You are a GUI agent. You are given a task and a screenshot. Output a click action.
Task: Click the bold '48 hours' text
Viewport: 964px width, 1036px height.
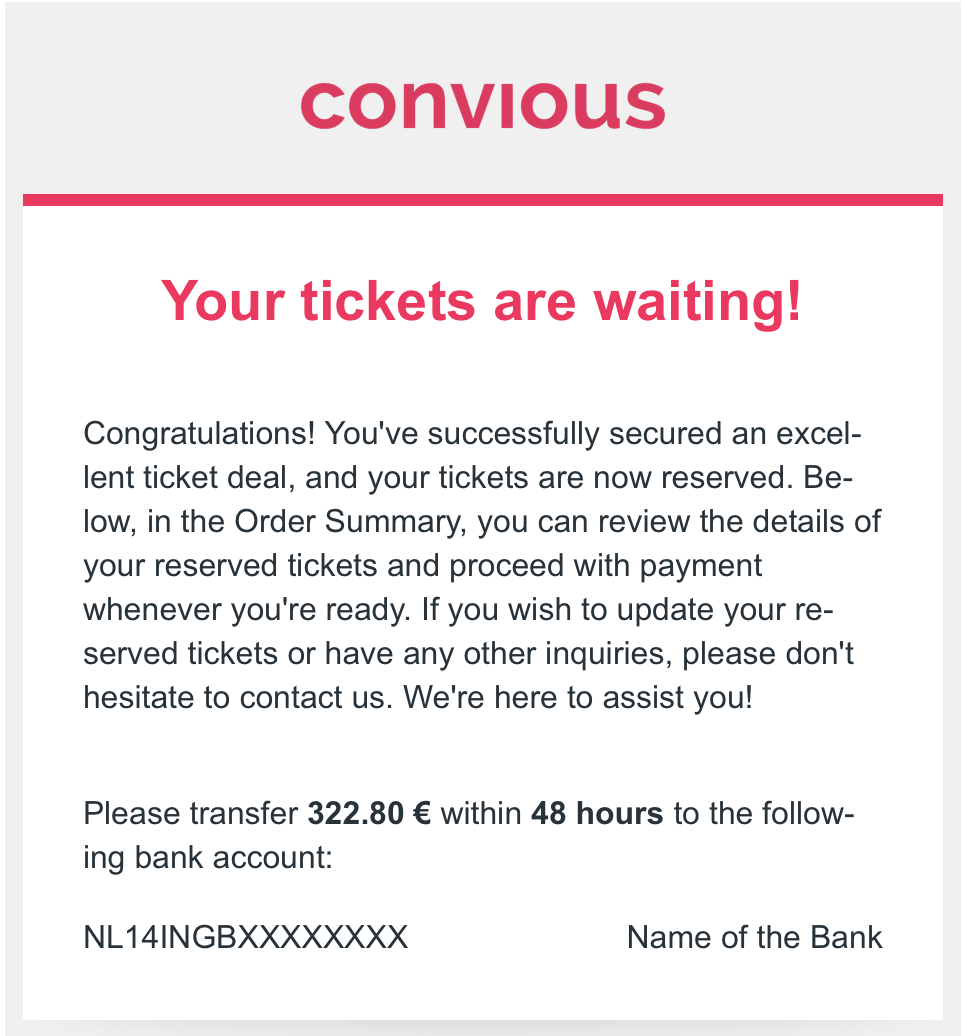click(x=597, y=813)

---

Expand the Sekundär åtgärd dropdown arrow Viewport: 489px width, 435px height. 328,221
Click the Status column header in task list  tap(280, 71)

--

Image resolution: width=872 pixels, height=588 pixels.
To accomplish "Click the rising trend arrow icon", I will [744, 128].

• _Required work_: Give only the number of lines in the data that hold the string "arrow".

• _Written answer_: 2